News Coverage
Employees who work near C-8 show increased cholesterol levels
Published January 12, 2005
PARKERSBURG, W.Va. - DuPont Co. announced Tuesday that samples taken from more than 1,000 employees at a West Virginia plant revealed increased levels of total cholesterol in those working closest to a chemical used to produce Teflon, but no overall health problems.
The study at the Washington Works plant near Parkersburg supports DuPont's long-standing claim that ammonium perfluorooctanoate poises no human health threat, said Robert Rickard, director of DuPont's Haskell Laboratory for Health and Environmental Sciences.
The chemical, also known as PFOA or C-8, is at the center of a proposed legal settlement involving West Virginia and Ohio residents who say their drinking water has been contaminated by PFOA releases from the plant over the past 50 years. DuPont also is fighting with the U.S. Environmental Protection Agency over the company's alleged failure to provide lab results on the chemical.
One environmental group said it doesn't agree with DuPont's interpretation that the study confirms PFOA isn't a health threat.
Lauren Sucher with the Environmental Working Group in Washington, D.C., said elevated cholesterol levels have been linked to heart disease.

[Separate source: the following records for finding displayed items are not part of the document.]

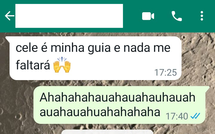Tap the second line 'auahauahuahahahaha'

pyautogui.click(x=100, y=112)
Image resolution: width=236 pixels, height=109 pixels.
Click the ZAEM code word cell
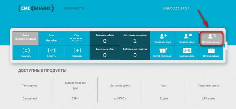pos(75,98)
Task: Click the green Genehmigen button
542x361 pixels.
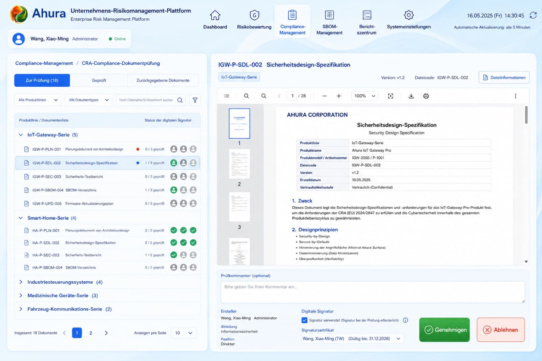Action: [x=444, y=330]
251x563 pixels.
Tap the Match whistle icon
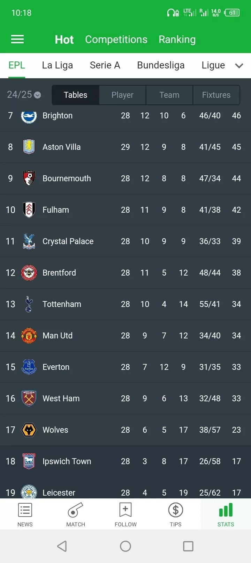pos(75,510)
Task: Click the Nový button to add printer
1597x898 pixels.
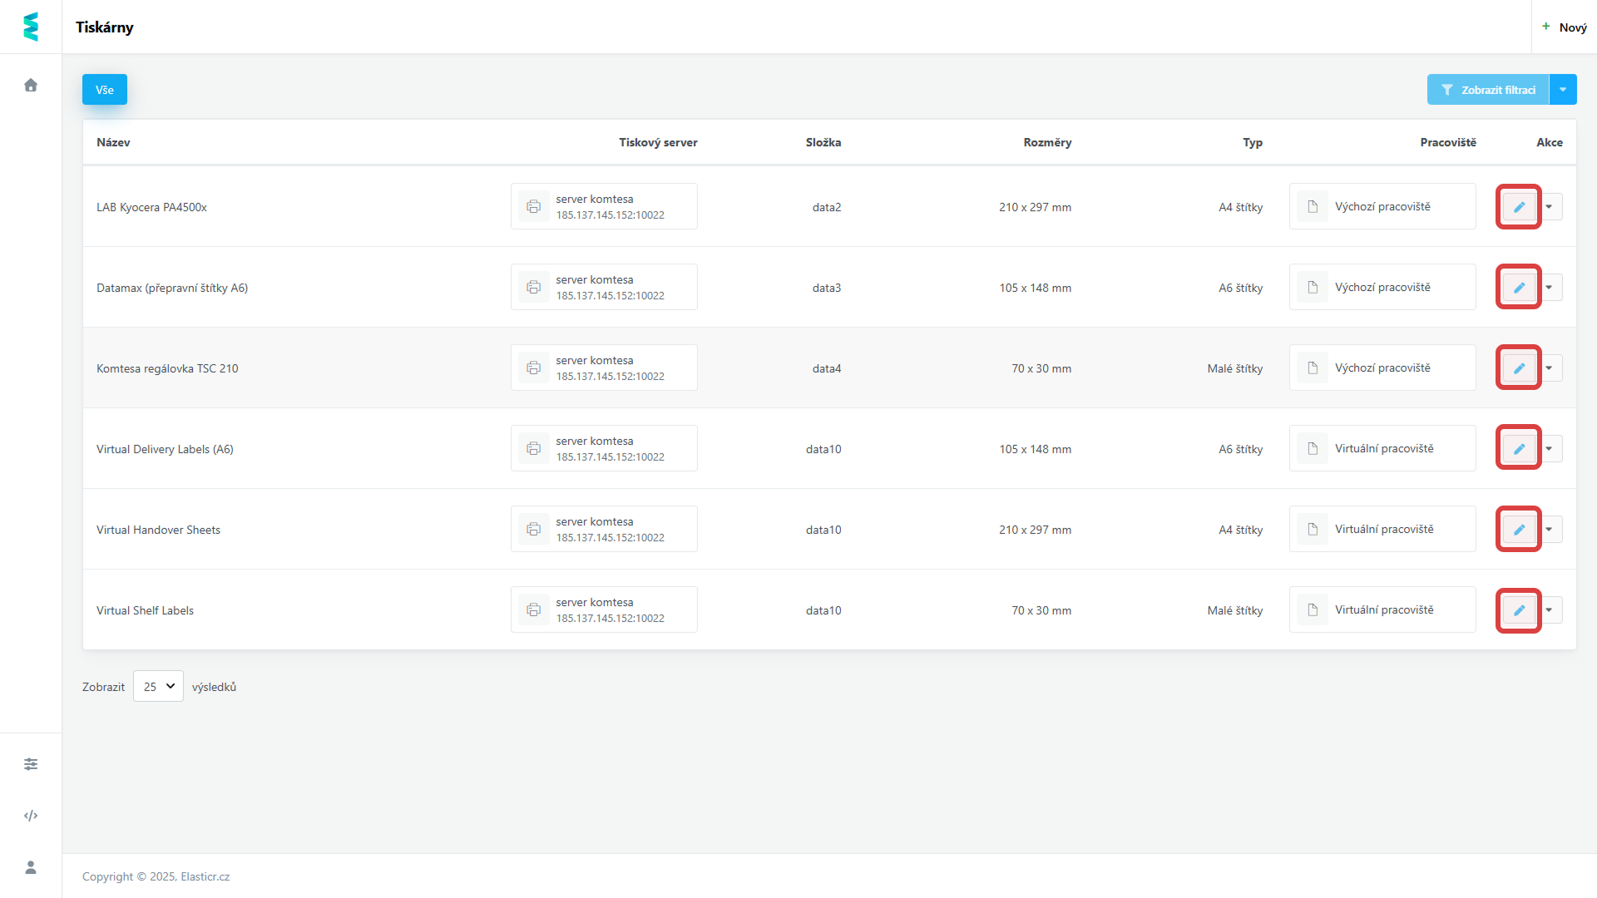Action: (1564, 27)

"Elevated cholesterol is a known health threat," she said, adding that studies performed in Italy and by 3M also showed that workers exposed to the chemical have higher cholesterol levels.
Tuesday's announcement represented the first phase of company study examining the health effects of PFOA. The second phase will look at all causes of death for plant employees over the past 50 years.
DuPont's study, which tested blood and urine samples, showed that employees who had never worked near the PFOA area of the plant recorded the lowest median levels of the chemical in their blood. The median amount found in employees who worked in PFOA areas was nearly four times higher.
Aside from elevated levels of total cholesterol, triglycerides, uric acid and iron, DuPont said it found no correlation between exposure to PFOA and liver functions, blood counts and cancer markers such as prostate, leukemia or multiple myeloma.
Increased cholesterol levels were noticed in employees who had PFOA levels greater than 1,000 parts per billion, the company said.
The company wants to follow up on that finding because employees with high levels of cholesterol may maintain PFOA in their systems longer than those with lower cholesterol levels, Rickard said.
The chemical is produced at a DuPont plant in Fayetteville, N.C., and shipped to the Washington Works plant. DuPont has taken samples from the North Carolina employees, but workers at the West Virginia plant were the "most appropriate population relevant to any health effects," Rickard said.
In September, DuPont and area residents entered into a proposed settlement that addresses complaints that PFOA has contaminated private wells and water sources used by Lubeck and Mason County public service districts in West Virginia, and the Little Hocking Water Association, the city of Belpre, the Tuppers Plains-Chester Water District and Pomeroy, all in Ohio.
A public hearing is scheduled for Feb. 28 in Parkersburg to finalize the settlement, which could cost the company as much as $343 million.
If the settlement is accepted, DuPont would spend an estimated $10 million to remove as much PFOA from the area's water supply as possible. It also would fund a health study for up to 80,000 current and former residents.
Rickard said the employee study would be shared with experts who will design a public health study.
DuPont and EPA have been fighting over the company's obligation to release PFOA information. Information released Tuesday was shared with EPA in November.
The federal agency has accused DuPont of failing to provide results from blood samples taken in July from 12 people living near the Washington Works plant. The agency says that three years after the residents stopped drinking from area water supplies, their blood samples still showed concentrations of PFOA averaging more than 13 times the national average.